Notas de repúdio são a única ferramenta com a qual essas instituições reagem. Nossa democracia se esfacela sob nossos pés e as lideranças a quem cabe zelar pelo regime negam que o abismo esteja se aproximando. Discursos ensaiados sobre mediação, diálogo e temperança são tudo o que conseguem nos apresentar. Ou pior, como no caso do Procurador Geral da República, para quem os atos do último sete de setembro, por exemplo, nada foram além de “uma festa da democracia”. As reações das instituições da República estão para o movimento golpista que a ameaça como a cloroquina está para o tratamento das pessoas acometidas pela COVID.

Será mesmo que alguém em sã consciência ainda acredita que, em uma bela manhã de primavera, Bolsonaro irá acordar com alma republicana, passará a respeitar a constituição e a democracia, dialogará com as instituições e com a oposição para enfrentar a miséria, a inflação, o desemprego, a pandemia, a crise energética? Quanta ingenuidade é necessária para acreditar que ele não tumultuará de todas as formas imagináveis as eleições do próximo ano, e que não aceitará qualquer outro resultado que não seja a sua vitória?

Até quando o “mercado” continuará apostando em Paulo Guedes e em sua “agenda liberal” como se Bolsonaro não existisse e não fosse seu chefe, com o qual, Inclusive, o ministro da economia compartilha todas as ideias que possui sobre o mundo, sobre o país e sobre sua gente (especialmente a gente pobre)?

Até quando a mídia brasileira fará de conta que não tem nada com isso, negará sua grande parcela de culpa na história e passará dias seguidos e intermináveis analisando o tom de voz com que o Presidente do Senado responde ao golpismo que galopa em direção à sua porta?
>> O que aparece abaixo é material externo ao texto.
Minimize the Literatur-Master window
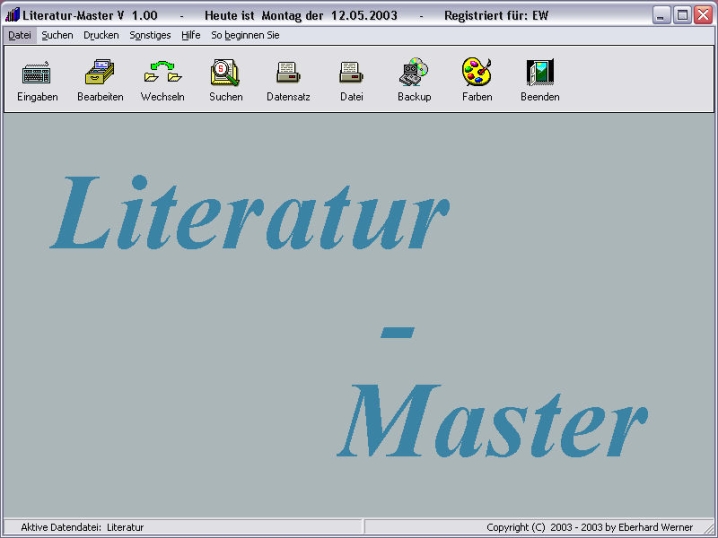 (662, 15)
Até quando o “centrão” vai considerar lucrativo um presidente desvairado e fora da realidade, que tem o caos como método, porque ao se concentrar no golpe e esquecer de governar ele abre as portas dos ministérios e do orçamento aos seus interesses paroquiais e à politicagem da qual seus partidos sobrevivem? Será que esses parlamentares esqueceram que a maior regra de uma ditadura é que o parlamento é o primeiro a ser calado? Ou nem isso lhes importa se vislumbrarem alguma chance de ganharem cargos e dinheiro do orçamento?
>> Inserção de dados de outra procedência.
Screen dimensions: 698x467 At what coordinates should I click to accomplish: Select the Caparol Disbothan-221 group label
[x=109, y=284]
Até quando nós assistiremos nossa democracia se esfacelar fazendo piadas sobre a dicção do presidente, como se isso nos livrasse do terror que possui o significado do que ele diz? Até quando vamos nos limitar a rir do tosco e do ridículo de seus seguidores, negando o fato de que será por gente como eles que seremos governados, provavelmente, pelo resto de nossas vidas se continuarmos sem fazer nada?

A república está em frangalhos. Aqueles aos quais cabe sua defesa se acovardam ou compactuam na esperança de lucrarem com a desgraça. Grande parte de nós, o povo, se acovarda, se esconde, lamenta e torce para que um milagre aconteça. Os poucos que se levantam para defendê-la parecem falar línguas diferentes e, por isso, não se entendem, o que os deixa ainda mais fracos.

A democracia está na UTI e respira por aparelhos. E o único remédio que lhe foi dado até aqui foi cloroquina. Pode até ser que, por força de seu próprio organismo, ela se cure, mas as sequelas serão muitas, e ecoarão nas vidas de nossos filhos e netos.

Ivann Logo é sociólogo, mestre e doutor em Sociologia Política. É professor da Universidade Federal da Fronteira Sul (UFFS), Campus Cerro Largo (RS). Atua nas áreas de Teoria Política, Instituições Políticas e Regimes de Governo, Cultura e Comportamento Político, Partidos e Eleições. É professor permanente do Mestrado em Desenvolvimento e Políticas Públicas da UFFS.